Gadis itu tersenyum, tetapi aku tidak melihatnya tersenyum. Gadis itu tertawa, tetapi aku tidak melihatnya tertawa. Yang kulihat hanya usahanya untuk menarik sudut-sudut bibirnya ke atas, membentuk lengkungan, dan menyembunyikan tatapan sendunya dari teman-temannya.
Aku pertama kali melihatnya hari itu. Ketika langit masih menumpahkan air hujan ke kota kami, dan gadis itu hanya diam memandangi hujan dari pinggir bangunan kampus yang terlindungi oleh atap. Aku tidak tahu apa yang dipikirkannya. Kemudian gadis itu tampak menghela napas, dan pergi.
Aku mengikutinya. Gadis itu menuju perpustakaan. Dia duduk di pojok perpustakaan yang gelap. Ia hanya diam di sana, memandangi entah buku apa di hadapannya.
Yang jelas, aku tahu hari itu ia tidak sedang benar-benar membaca.
***
Alex melihat gadis itu lagi. Kemarin, gadis itu duduk di tempat itu sambil membuka-buka buku—di pojok perpustakaan yang gelap. Hari ini juga sama. Lagi-lagi pada hari hujan. Dan hanya pada hari hujan.
“Hai.” Untuk kesekian kalinya Alex melihat gadis itu, hari ini Alex menyapanya.
Gadis itu mengangkat wajahnya dari bukunya, menatap Alex tanpa ketertarikan.
Alex tersenyum. Ia mengulurkan tangannya, “Aku Alex. Salam kenal.”
Alex tidak berharap banyak gadis itu akan membalas uluran tangannya. Dan benar, gadis itu bergeming. Alex hanya tersenyum tipis.
“Namaku Arina.”
Alex tersenyum simpul mendengar gadis itu berbicara.
***
“Hai, Arina.”
Arina menoleh. Laki-laki itu lagi. Laki-laki yang kemarin memperkenalkan diri kepadanya lalu duduk di depannya sambil menggambar sketsa entah apa—Arina tidak peduli. Laki-laki yang akan segera mengganggu kesibukannya menyelesaikan membaca buku.
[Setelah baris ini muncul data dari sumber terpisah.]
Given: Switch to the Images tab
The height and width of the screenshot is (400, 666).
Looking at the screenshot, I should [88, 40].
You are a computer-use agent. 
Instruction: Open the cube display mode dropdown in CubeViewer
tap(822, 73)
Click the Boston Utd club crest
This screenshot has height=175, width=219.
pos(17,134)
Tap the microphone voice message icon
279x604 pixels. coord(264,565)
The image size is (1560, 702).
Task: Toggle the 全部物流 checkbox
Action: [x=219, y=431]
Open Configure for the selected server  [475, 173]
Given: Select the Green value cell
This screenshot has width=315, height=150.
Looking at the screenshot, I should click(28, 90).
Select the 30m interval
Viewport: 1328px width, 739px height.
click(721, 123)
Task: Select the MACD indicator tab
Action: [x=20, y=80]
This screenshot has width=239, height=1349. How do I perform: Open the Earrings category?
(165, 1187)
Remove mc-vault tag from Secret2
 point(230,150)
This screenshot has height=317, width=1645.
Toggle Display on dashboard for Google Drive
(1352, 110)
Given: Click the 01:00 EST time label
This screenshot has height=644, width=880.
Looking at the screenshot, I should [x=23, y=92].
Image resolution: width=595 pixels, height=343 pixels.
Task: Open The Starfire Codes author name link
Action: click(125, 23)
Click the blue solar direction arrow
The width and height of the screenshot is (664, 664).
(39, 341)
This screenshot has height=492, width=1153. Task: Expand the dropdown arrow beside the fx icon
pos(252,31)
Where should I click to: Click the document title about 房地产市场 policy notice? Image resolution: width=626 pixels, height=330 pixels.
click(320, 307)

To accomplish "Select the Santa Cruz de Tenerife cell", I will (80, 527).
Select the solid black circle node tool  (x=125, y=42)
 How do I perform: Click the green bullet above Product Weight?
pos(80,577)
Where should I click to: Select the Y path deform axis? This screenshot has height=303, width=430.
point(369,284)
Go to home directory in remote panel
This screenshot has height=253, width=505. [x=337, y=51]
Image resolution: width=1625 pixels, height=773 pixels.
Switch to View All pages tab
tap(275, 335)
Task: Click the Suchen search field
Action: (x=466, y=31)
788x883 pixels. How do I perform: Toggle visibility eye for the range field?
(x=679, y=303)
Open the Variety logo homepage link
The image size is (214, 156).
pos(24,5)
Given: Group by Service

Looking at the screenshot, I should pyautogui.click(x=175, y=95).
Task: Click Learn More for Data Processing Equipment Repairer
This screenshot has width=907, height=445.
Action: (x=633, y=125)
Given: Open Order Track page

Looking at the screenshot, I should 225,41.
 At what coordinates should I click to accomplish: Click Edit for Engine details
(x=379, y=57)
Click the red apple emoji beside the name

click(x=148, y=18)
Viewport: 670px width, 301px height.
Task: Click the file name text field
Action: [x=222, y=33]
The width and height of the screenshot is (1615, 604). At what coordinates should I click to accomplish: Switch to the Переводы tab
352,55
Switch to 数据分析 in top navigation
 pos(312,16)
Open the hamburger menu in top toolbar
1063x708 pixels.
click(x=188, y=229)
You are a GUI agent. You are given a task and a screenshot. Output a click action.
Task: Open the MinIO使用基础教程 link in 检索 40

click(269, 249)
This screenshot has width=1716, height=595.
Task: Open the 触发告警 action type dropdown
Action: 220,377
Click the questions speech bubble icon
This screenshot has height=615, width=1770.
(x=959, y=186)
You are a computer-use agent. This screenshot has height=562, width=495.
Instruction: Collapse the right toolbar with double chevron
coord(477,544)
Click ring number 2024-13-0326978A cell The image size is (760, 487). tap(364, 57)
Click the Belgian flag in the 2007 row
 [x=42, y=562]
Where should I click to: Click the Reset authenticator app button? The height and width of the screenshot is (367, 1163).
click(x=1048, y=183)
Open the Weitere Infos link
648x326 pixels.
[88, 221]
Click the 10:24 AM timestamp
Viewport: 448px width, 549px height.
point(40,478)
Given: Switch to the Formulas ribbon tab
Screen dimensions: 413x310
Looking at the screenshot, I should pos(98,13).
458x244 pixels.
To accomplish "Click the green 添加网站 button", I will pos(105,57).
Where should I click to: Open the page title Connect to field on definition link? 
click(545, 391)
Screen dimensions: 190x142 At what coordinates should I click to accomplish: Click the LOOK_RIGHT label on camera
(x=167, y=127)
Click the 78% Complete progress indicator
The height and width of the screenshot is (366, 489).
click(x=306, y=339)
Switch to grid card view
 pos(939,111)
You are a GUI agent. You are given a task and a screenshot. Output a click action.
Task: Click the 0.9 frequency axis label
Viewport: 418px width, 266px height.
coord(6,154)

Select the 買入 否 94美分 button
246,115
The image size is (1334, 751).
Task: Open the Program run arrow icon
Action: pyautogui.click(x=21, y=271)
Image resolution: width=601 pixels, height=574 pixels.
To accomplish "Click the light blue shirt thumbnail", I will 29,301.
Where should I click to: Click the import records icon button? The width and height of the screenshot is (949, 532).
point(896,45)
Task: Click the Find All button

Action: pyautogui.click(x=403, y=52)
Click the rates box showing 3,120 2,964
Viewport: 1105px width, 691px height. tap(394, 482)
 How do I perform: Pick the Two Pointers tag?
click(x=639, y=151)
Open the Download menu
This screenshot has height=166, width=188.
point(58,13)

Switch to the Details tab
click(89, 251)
Alex.
“Kau di sini lagi,” Alex berkata lagi, seakan tidak menyadari tatapan malas Arina.
Arina mengangguk singkat. Sungguh, ia sedang tidak ingin berurusan dengan siapapun. Alex lebih baik berkumpul bersama teman-temannya, alih-alih duduk di di depan Arina seperti ini.
Sejenak sunyi. Lalu Alex akhirnya bersuara, “Aku tahu sedang ada yang membebanimu. Dari matamu terlihat jelas.”
“Jangan sok tahu,” balas Arina datar. Bola matanya bergerak-bergerak mengikuti tulisan yang sedang ia baca.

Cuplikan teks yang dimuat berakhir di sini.